● **Try it**:
Print every line of the records below exactly as it reads.

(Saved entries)
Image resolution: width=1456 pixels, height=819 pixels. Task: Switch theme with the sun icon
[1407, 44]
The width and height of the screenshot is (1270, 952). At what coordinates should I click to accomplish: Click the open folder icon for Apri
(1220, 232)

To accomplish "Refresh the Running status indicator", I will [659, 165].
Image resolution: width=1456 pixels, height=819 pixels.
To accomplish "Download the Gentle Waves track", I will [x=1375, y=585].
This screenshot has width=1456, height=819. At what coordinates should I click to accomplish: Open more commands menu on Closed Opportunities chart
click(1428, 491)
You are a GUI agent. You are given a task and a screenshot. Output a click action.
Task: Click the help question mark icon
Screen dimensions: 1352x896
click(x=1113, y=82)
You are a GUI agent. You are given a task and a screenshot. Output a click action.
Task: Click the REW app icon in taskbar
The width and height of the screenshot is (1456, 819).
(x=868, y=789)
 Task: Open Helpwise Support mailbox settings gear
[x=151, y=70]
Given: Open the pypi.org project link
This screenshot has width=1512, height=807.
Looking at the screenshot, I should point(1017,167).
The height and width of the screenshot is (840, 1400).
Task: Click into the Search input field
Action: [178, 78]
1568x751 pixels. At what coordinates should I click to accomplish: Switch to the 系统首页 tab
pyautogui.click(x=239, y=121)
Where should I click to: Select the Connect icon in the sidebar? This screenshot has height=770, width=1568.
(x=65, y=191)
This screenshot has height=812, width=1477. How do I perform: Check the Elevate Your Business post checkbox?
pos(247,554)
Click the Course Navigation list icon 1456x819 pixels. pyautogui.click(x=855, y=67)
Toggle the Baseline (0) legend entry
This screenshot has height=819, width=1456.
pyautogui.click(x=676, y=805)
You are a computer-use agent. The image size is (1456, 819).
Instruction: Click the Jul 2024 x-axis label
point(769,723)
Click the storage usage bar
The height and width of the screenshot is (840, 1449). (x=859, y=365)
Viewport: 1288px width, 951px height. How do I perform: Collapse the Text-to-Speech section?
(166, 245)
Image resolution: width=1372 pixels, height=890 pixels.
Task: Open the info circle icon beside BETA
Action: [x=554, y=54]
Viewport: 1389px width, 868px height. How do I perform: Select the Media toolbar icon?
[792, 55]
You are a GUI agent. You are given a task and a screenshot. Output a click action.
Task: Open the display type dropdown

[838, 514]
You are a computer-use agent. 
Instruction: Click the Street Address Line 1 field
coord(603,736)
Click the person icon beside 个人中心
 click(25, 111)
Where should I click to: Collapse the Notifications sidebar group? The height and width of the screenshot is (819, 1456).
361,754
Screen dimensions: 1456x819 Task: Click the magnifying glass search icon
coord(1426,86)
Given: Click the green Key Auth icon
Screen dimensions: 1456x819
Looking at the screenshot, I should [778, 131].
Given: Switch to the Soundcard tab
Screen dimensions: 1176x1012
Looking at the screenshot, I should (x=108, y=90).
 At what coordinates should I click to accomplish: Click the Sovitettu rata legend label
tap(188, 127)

● **Answer area**:
Image resolution: width=1456 pixels, height=819 pixels. Task: Switch theme with the sun icon
[1407, 44]
The width and height of the screenshot is (1270, 952). At what coordinates should I click to accomplish: Click the open folder icon for Apri
(1220, 232)

To accomplish "Refresh the Running status indicator", I will [659, 165].
Image resolution: width=1456 pixels, height=819 pixels.
To accomplish "Download the Gentle Waves track", I will [x=1375, y=585].
This screenshot has width=1456, height=819. At what coordinates should I click to accomplish: Open more commands menu on Closed Opportunities chart
click(1428, 491)
You are a GUI agent. You are given a task and a screenshot. Output a click action.
Task: Click the help question mark icon
Screen dimensions: 1352x896
click(x=1113, y=82)
You are a GUI agent. You are given a task and a screenshot. Output a click action.
Task: Click the REW app icon in taskbar
The width and height of the screenshot is (1456, 819).
(x=868, y=789)
 Task: Open Helpwise Support mailbox settings gear
[x=151, y=70]
Given: Open the pypi.org project link
This screenshot has width=1512, height=807.
Looking at the screenshot, I should point(1017,167).
The height and width of the screenshot is (840, 1400).
Task: Click into the Search input field
Action: [178, 78]
1568x751 pixels. At what coordinates should I click to accomplish: Switch to the 系统首页 tab
pyautogui.click(x=239, y=121)
Where should I click to: Select the Connect icon in the sidebar? This screenshot has height=770, width=1568.
(x=65, y=191)
This screenshot has height=812, width=1477. How do I perform: Check the Elevate Your Business post checkbox?
pos(247,554)
Click the Course Navigation list icon 1456x819 pixels. pyautogui.click(x=855, y=67)
Toggle the Baseline (0) legend entry
This screenshot has height=819, width=1456.
pyautogui.click(x=676, y=805)
You are a computer-use agent. The image size is (1456, 819).
Instruction: Click the Jul 2024 x-axis label
point(769,723)
Click the storage usage bar
The height and width of the screenshot is (840, 1449). (x=859, y=365)
Viewport: 1288px width, 951px height. How do I perform: Collapse the Text-to-Speech section?
(166, 245)
Image resolution: width=1372 pixels, height=890 pixels.
Task: Open the info circle icon beside BETA
Action: [x=554, y=54]
Viewport: 1389px width, 868px height. How do I perform: Select the Media toolbar icon?
[792, 55]
You are a GUI agent. You are given a task and a screenshot. Output a click action.
Task: Open the display type dropdown

[838, 514]
You are a computer-use agent. 
Instruction: Click the Street Address Line 1 field
coord(603,736)
Click the person icon beside 个人中心
 click(25, 111)
Where should I click to: Collapse the Notifications sidebar group? The height and width of the screenshot is (819, 1456).
361,754
Screen dimensions: 1456x819 Task: Click the magnifying glass search icon
coord(1426,86)
Given: Click the green Key Auth icon
Screen dimensions: 1456x819
Looking at the screenshot, I should [778, 131].
Given: Switch to the Soundcard tab
Screen dimensions: 1176x1012
Looking at the screenshot, I should (x=108, y=90).
 At what coordinates should I click to accomplish: Click the Sovitettu rata legend label
tap(188, 127)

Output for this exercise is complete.